(TASK INPUTS)

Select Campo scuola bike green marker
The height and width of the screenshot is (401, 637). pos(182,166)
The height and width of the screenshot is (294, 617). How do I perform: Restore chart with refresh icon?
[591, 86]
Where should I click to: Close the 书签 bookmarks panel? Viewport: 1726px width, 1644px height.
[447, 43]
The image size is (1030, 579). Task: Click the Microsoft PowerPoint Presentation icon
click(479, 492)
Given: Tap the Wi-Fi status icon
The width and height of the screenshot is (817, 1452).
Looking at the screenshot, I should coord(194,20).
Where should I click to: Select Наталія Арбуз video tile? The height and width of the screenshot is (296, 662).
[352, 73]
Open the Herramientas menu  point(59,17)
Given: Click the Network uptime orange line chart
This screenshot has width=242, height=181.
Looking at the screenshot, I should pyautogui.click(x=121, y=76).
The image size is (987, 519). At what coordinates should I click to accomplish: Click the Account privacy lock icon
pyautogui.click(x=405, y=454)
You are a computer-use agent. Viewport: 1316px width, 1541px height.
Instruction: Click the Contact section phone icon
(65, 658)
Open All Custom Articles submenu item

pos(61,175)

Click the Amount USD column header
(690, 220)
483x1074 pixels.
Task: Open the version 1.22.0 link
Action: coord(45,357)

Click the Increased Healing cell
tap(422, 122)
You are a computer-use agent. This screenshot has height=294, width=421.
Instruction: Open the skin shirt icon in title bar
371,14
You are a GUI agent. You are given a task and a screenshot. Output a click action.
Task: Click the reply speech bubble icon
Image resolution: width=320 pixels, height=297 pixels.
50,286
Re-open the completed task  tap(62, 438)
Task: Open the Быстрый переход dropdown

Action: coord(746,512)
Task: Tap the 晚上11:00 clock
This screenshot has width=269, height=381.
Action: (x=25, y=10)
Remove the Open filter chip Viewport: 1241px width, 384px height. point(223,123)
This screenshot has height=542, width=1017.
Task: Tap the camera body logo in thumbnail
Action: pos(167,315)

(End TASK INPUTS)

## ASSIGNED TASK
Tally up the lines holding the word "agent" in the data above, and answer with that figure only.

## ANSWER TO THE EXERCISE
3